RECORD SET.
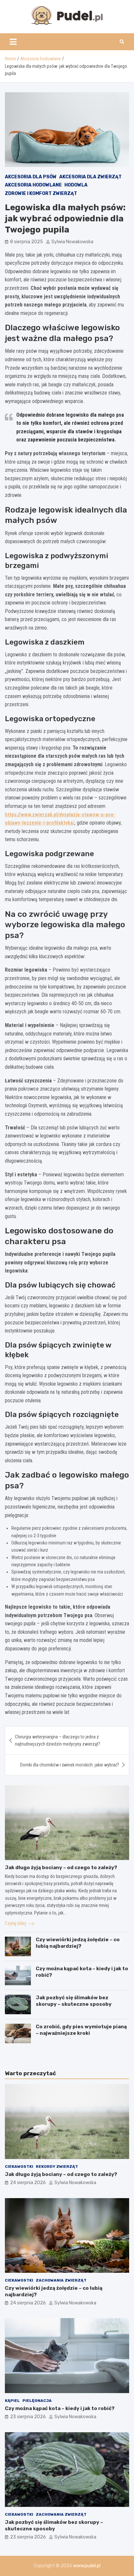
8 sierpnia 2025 (26, 242)
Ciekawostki (19, 2166)
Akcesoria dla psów (31, 177)
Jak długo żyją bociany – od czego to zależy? (61, 1867)
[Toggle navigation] (13, 41)
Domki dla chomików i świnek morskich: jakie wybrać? (69, 1764)
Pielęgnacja (37, 2400)
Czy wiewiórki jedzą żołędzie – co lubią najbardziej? (78, 1943)
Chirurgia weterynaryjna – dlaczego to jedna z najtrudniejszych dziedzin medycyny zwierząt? (57, 1740)
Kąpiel (12, 2400)
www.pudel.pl (86, 2566)
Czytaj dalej (16, 1923)
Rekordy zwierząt (57, 2166)
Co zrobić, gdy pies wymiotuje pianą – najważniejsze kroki (81, 2030)
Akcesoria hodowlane (33, 185)
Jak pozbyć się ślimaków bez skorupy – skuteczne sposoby (74, 2001)
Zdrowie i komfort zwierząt (41, 193)
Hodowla (75, 185)
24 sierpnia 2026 (28, 2182)
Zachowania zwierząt (61, 2280)
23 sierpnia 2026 (28, 2417)
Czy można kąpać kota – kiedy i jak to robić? (59, 2408)
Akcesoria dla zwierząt (90, 177)
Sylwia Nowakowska (72, 242)
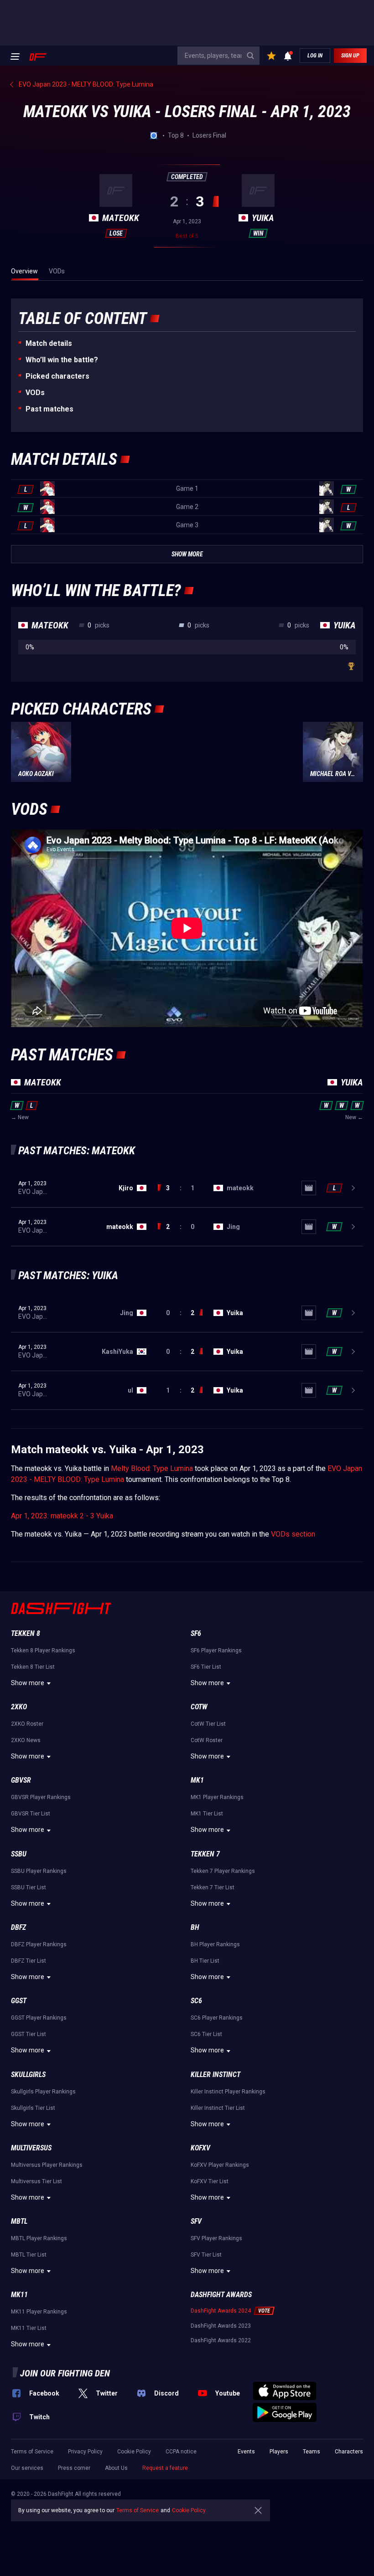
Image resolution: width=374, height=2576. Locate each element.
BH (195, 1927)
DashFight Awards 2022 (221, 2340)
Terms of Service (32, 2451)
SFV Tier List (206, 2255)
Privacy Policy (85, 2451)
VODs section (293, 1534)
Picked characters (57, 376)
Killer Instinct (215, 2074)
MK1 (197, 1780)
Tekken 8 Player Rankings (43, 1650)
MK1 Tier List (207, 1813)
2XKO (19, 1706)
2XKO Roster (27, 1724)
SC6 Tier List (206, 2034)
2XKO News (26, 1740)
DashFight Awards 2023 (221, 2326)
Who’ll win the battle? (62, 359)
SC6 (196, 2000)
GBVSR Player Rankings (41, 1797)
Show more (27, 1682)
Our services (27, 2468)
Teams (311, 2451)
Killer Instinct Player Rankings (228, 2091)
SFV (196, 2221)
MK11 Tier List (29, 2328)
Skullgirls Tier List (33, 2108)
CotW (199, 1706)
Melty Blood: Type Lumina (152, 1468)
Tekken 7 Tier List (212, 1887)
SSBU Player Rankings (39, 1871)
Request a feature (165, 2468)
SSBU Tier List (28, 1887)
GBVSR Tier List (30, 1813)
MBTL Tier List (29, 2255)
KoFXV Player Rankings (220, 2165)
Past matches (49, 409)
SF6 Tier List (206, 1667)
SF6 (196, 1633)
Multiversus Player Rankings (47, 2165)
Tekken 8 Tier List (33, 1667)
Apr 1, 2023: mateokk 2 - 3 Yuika (62, 1516)
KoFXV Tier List (210, 2181)
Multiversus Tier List (36, 2181)
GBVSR (21, 1780)
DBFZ (18, 1927)
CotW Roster (207, 1740)
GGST (18, 2000)
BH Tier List (205, 1961)
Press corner (74, 2468)
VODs (35, 392)
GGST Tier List (28, 2034)
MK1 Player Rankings (217, 1797)
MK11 (19, 2294)
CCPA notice (181, 2451)
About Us (116, 2468)
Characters (349, 2451)
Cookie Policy (134, 2451)
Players (279, 2451)
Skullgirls (28, 2074)
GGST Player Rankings (39, 2018)
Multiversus (31, 2148)
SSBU (18, 1854)
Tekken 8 (25, 1633)
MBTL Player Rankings (39, 2238)
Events (246, 2451)
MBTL (19, 2221)
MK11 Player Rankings (39, 2312)
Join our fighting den (65, 2373)
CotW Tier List (208, 1724)
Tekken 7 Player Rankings (223, 1871)
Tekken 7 (205, 1854)
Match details (49, 343)
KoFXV (200, 2148)
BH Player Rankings (215, 1944)
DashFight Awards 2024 (221, 2311)
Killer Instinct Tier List (218, 2108)
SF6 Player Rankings (216, 1650)
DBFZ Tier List (28, 1961)
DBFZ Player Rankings (39, 1944)
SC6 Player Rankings (217, 2018)
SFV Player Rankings (216, 2238)
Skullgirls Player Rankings (43, 2091)
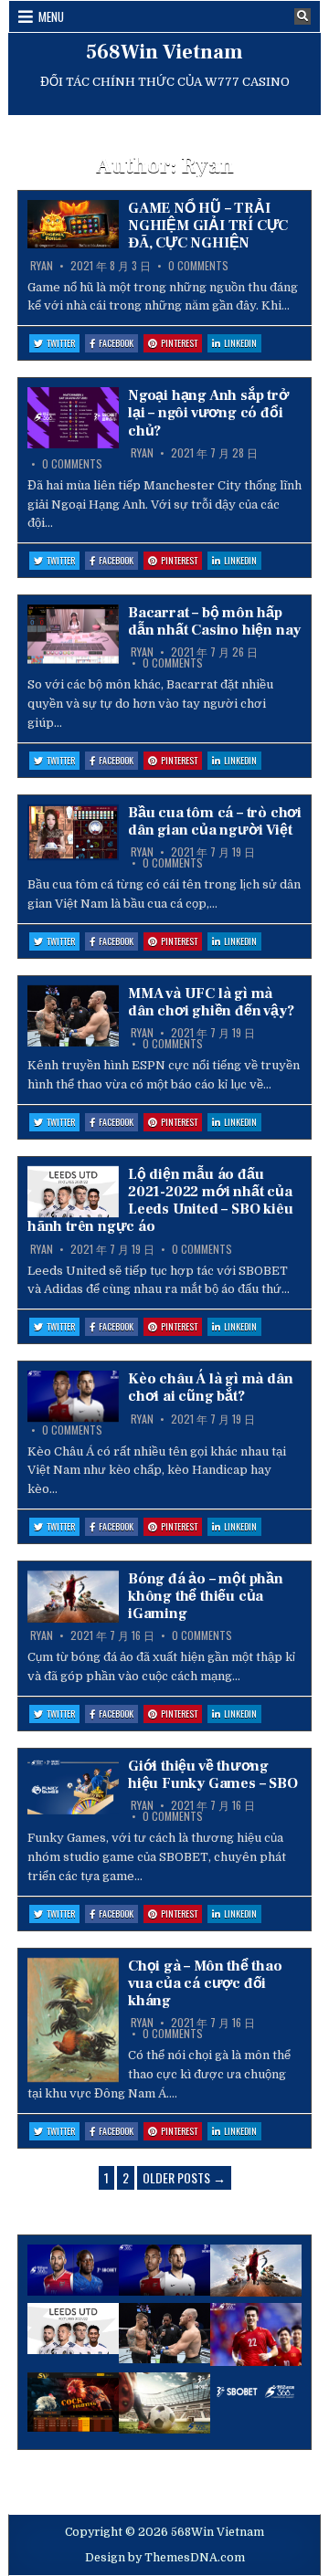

TO DO.
Look through the data above for lines holding the word "Instinct". State how many there are and nothing else.

EXERCISE RESPONSE.
3